Detection and subsequent isolation of new viruses from patients is a specialised laboratory subject. Normally it requires the use of large facilities, expensive equipment, and trained specialists such as technicians, molecular biologists, and virologists. Often, this effort is undertaken by state and national governments and shared internationally through organizations like the World Health Organization.

Prevention and treatment

Because viruses use the machinery of a host cell to reproduce and also reside within them, they are difficult to eliminate without killing the host cell. The most effective medical approaches to viral diseases so far are vaccinations to provide resistance to infection, and drugs which treat the symptoms of viral infections. Patients often ask for, and physicians often prescribe, antibiotics. These are useless against viruses, and their misuse against viral infections is one of the causes of antibiotic resistance in bacteria. However, in life-threatening situations the prudent course of action is to begin a course of antibiotic treatment while waiting for test results to determine whether the patient’s symptoms are caused by a virus or a bacterial infection.

Applications

The polio virus

Life sciences

Viruses are important to the study of molecular and cellular biology as they provide simple systems that can be used to manipulate and investigate the functions of cells. The study and use of viruses have provided valuable information about many aspects of cell biology. For example, viruses have simplified the study of genetics and helped human understanding of the basic mechanisms of molecular genetics, such as DNA replication, transcription, RNA processing, translation, protein transport, and immunology.

Geneticists regularly use viruses as vectors to introduce genes into cells that they are studying. This is useful for making the cell produce a foreign substance, or to study the effect of introducing a new gene into the genome. In similar fashion, virotherapy uses viruses as vectors to treat various diseases, as they can specifically target cells and DNA. It shows promising use in the treatment of cancer and in gene therapy.

Materials science and nanotechnology

In April 2006 scientists at the Massachusetts Institute of Technology (MIT) created nanoscale metallic wires using a genetically-modified virus. The MIT team was able to use the virus to create a working battery with an energy density up to three times more than current materials.

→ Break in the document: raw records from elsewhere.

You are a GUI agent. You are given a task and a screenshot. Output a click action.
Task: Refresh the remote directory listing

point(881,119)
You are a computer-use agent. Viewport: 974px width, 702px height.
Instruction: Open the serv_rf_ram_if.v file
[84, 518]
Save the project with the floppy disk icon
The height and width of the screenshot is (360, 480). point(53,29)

The potential exists for this technology to be used in liquid crystals, solar cells, fuel cells, and other electronics in the future.

The reconstructed 1918 influenza virus

Weapons

For more details on this topic, see Biological warfare.

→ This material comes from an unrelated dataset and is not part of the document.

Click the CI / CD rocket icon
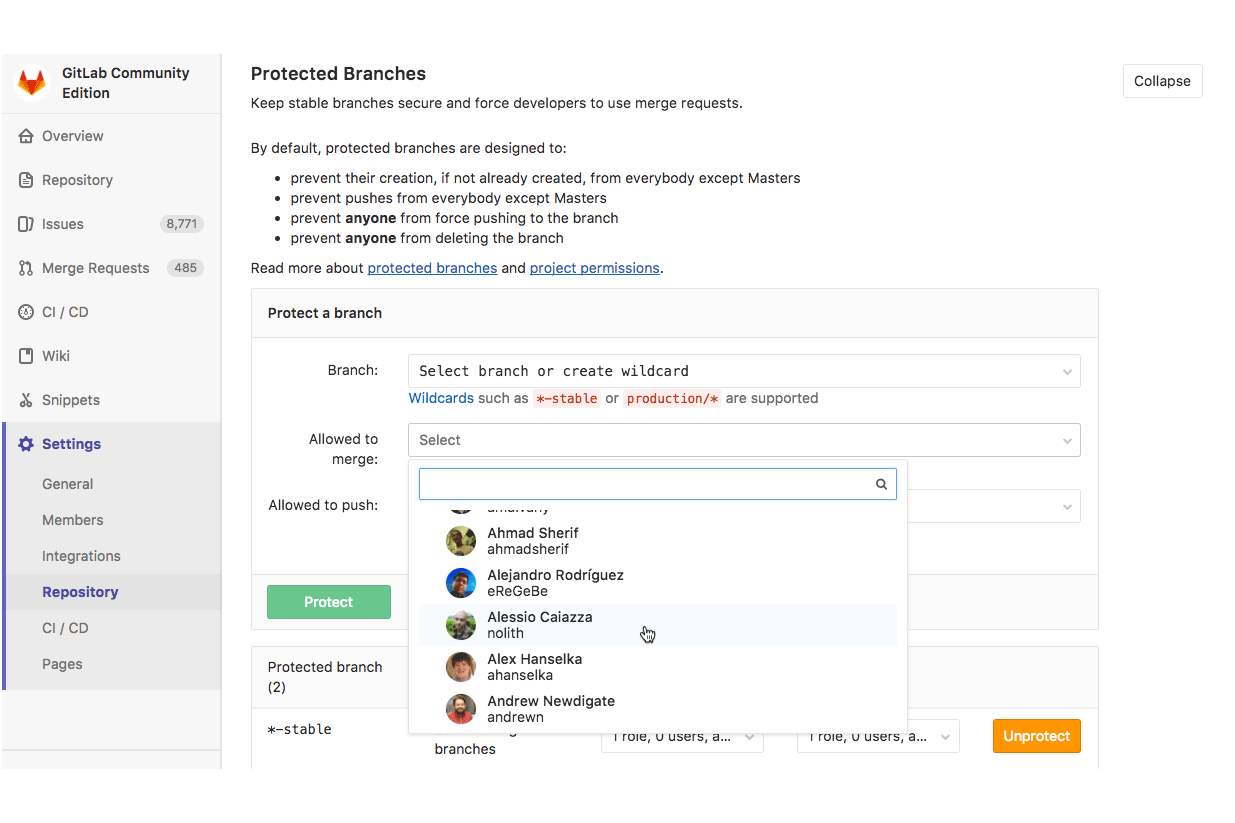26,312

The ability of viruses to cause devastating epidemics in human societies has led to the concern that viruses could be weaponized for biological warfare. Further concern was raised by the successful recreation of the infamous 1918 influenza virus in a laboratory. The smallpox virus devastated numerous societies throughout history before its eradication. It currently exists in several secure laboratories in the world and fears that it may be stolen and used as a weapon are not totally unfounded. The modern global human population has almost no established resistance to smallpox; if it were to be released, a massive loss of life could be sustained before the virus was brought under control.